#### Assignment 1:
For each statement about the cinnamon toast post, say yes or no depending on whether it agrees with the post, and quote the exact words that decide it: (a) the writer's favorite time of day is bedtime; (b) the topping uses a three-to-one ratio of cinnamon to sugar; (c) the writer usually keeps white bread on hand.

Thursday, May 16, 2013

Cinnamon Toast Time of Day.

As a Mom my favorite time of the day isn't when my girls first wake up, it isn't during the afternoon down-time when we have nothing to do, it's not even bedtime when I tuck them in and read stories or remember our day.  I often have trouble with treasuring those moments and doing them well.

My feel good Mom moment is when they get home from school, or when I greet them at school as they come out of their classrooms.  I love the big hugs and the sense of relief I get from them; that they're back with me and are done with school for the day.  I always tell them I missed them and I'm glad they are home. If they are carpooling, and they walk through the front door, I love that I'm home for them to welcome them back.

I think school is stressful no matter what age you are.  Having to listen and follow rules, navigating the social ups and downs on the playground and with classmates.  Trying your best to fit in, to do things right, to learn.

When the girls get home from school they get a snack.  They run to wash their hands and we all sit at the table together and eat and talk about what happened at school.

An easy, homemade snack I love to make is cinnamon toast.
I remember my Mom making this for us when we were kids.

No recipe needed, of course.  But, to get you in the mood, here's how I make it:

  • Any kind of bread works great.  I usually have whole wheat on hand.
  • Spread butter on bread (lots of it makes it even better!)




  • Sprinkle with a three-to-one ratio of cinnamon to sugar mixture.
  • Broil for a few minutes until bubbly, melted, golden brown.


Our afternoon cinnamon toast with Mother's Day tulips in the background.

#### Assignment 2:
Rewrite the listing from its start through the line containing "Looking at the", swapping "screenshot" for "screen capture" and leaving everything else unchanged. Leave the pictures out.

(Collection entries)
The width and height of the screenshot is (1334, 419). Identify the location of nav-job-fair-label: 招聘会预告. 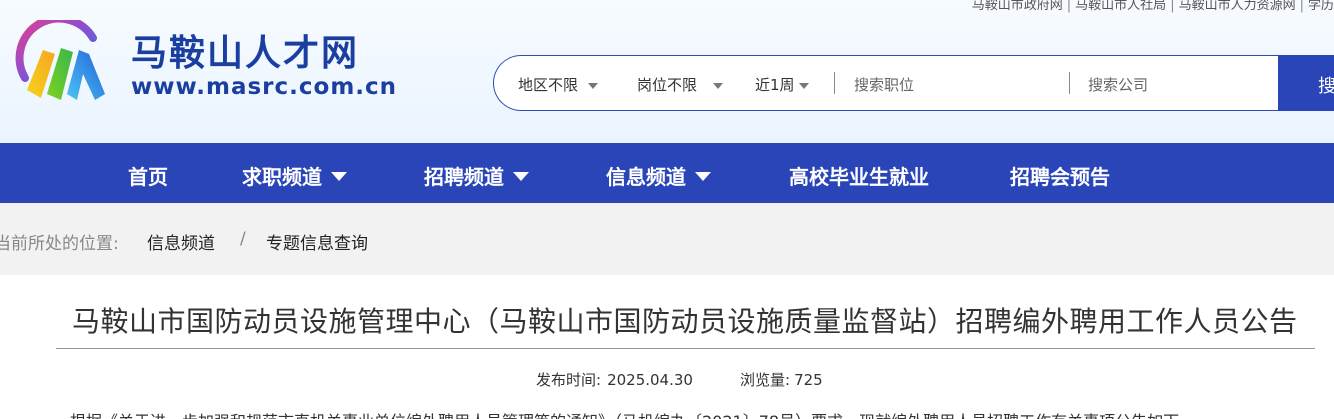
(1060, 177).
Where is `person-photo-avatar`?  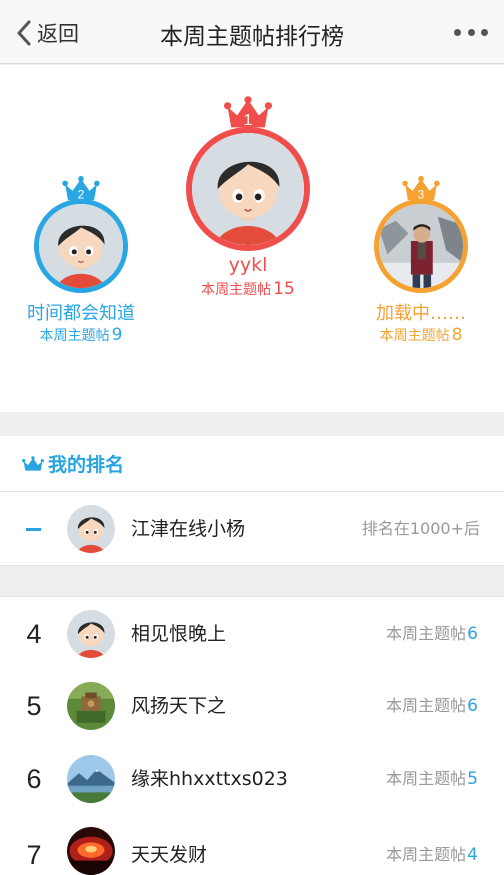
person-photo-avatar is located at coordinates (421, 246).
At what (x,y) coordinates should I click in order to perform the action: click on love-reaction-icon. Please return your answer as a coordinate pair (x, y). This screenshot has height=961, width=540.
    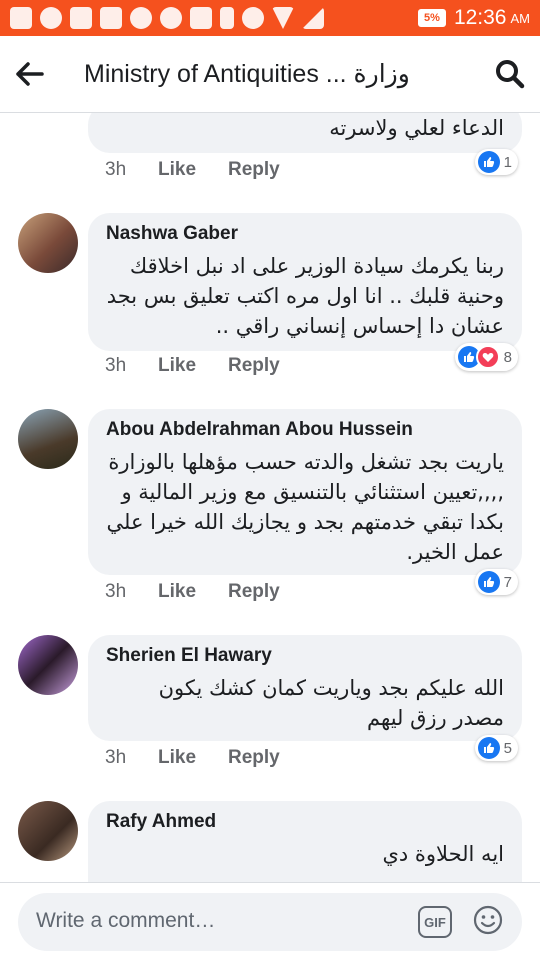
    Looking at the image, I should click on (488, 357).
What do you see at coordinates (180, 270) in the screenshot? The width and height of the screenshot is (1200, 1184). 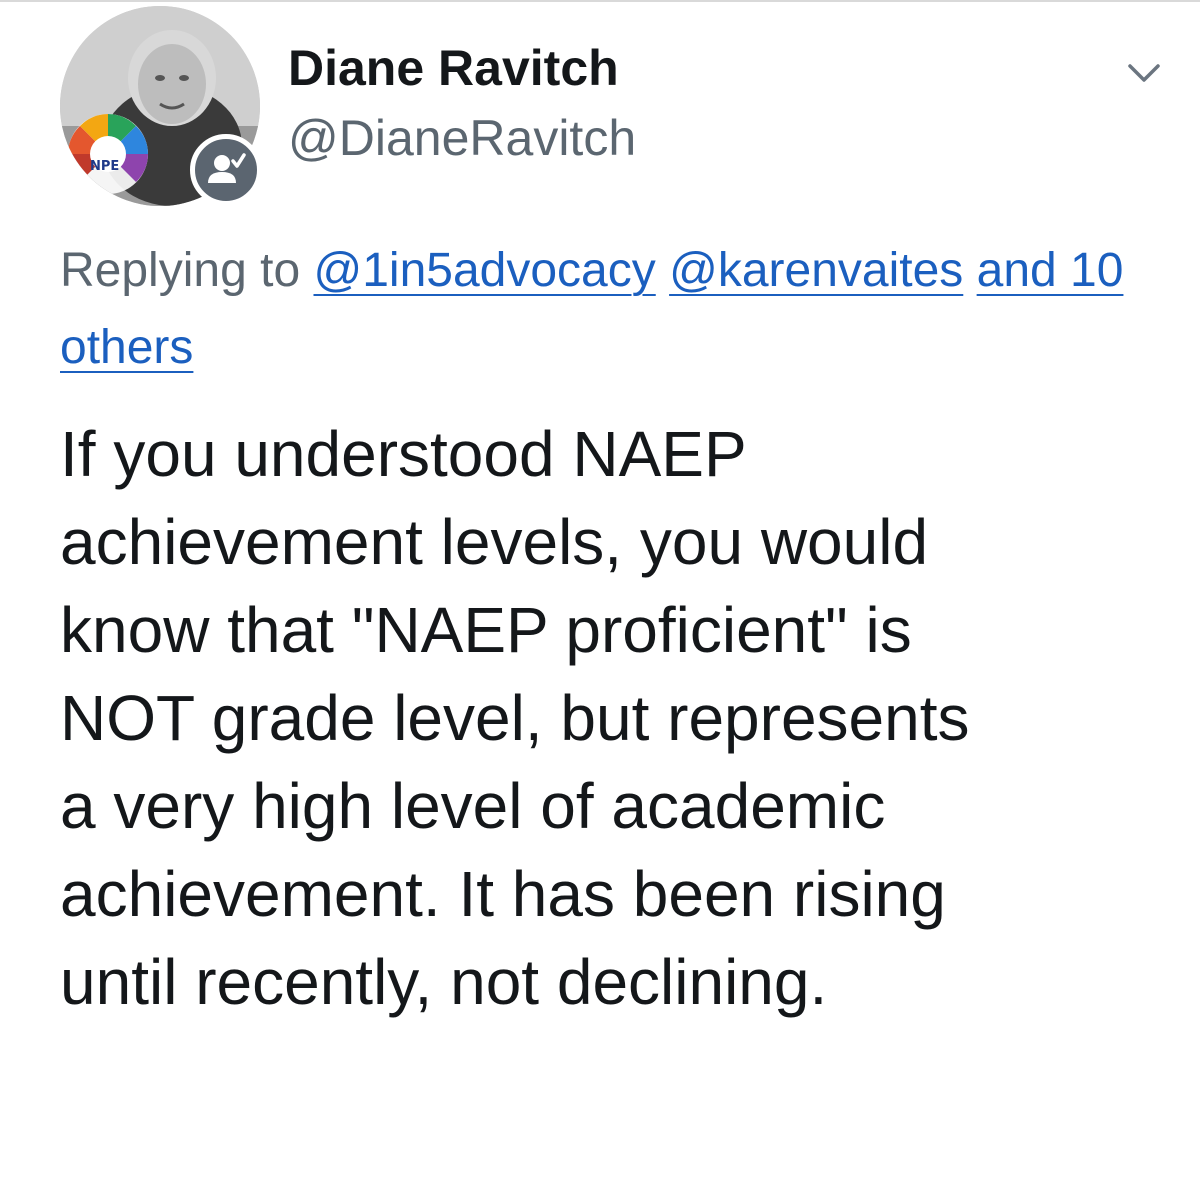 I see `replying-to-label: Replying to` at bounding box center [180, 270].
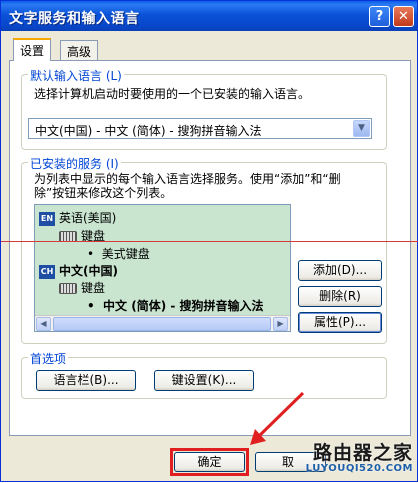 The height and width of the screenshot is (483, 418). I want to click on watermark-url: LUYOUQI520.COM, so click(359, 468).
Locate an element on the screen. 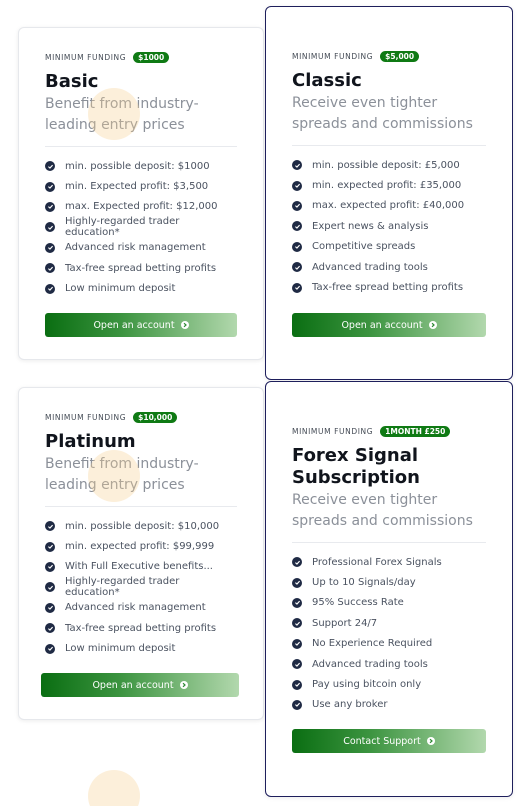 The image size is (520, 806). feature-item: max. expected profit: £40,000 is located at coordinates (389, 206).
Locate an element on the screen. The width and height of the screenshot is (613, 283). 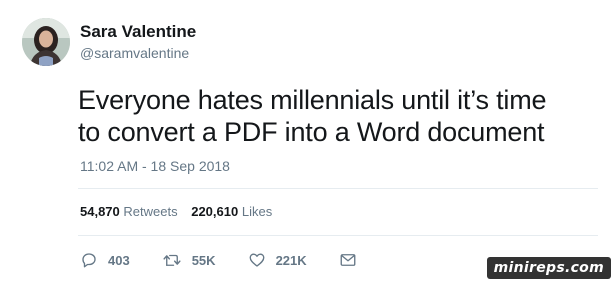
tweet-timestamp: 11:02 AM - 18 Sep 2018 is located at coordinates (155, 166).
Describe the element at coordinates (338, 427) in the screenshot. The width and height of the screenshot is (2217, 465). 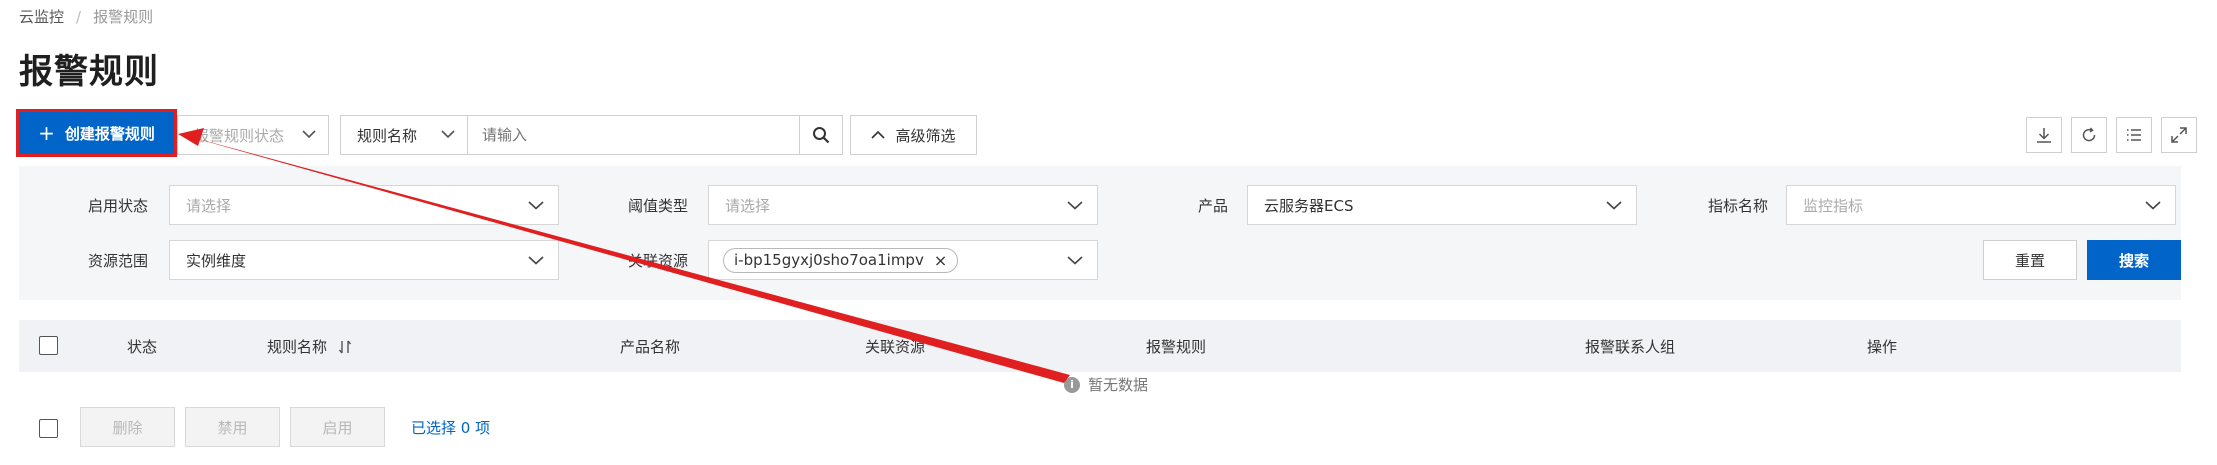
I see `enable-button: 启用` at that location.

#### Response 1:
(a) No: "My feel good Mom moment is when they get home from school, or when I greet them at school as they come out of their classrooms."
(b) Yes: "Sprinkle with a three-to-one ratio of cinnamon to sugar mixture."
(c) No: "I usually have whole wheat on hand."

#### Response 2:
The width and height of the screen capture is (1334, 419). Identify the location of nav-job-fair-label: 招聘会预告. 
(1060, 177).
Where is `person-photo-avatar`?  
person-photo-avatar is located at coordinates (421, 246).
At what (x,y) coordinates should I click in order to perform the action: click on love-reaction-icon. Please return your answer as a coordinate pair (x, y). This screen capture has height=961, width=540.
    Looking at the image, I should click on (488, 357).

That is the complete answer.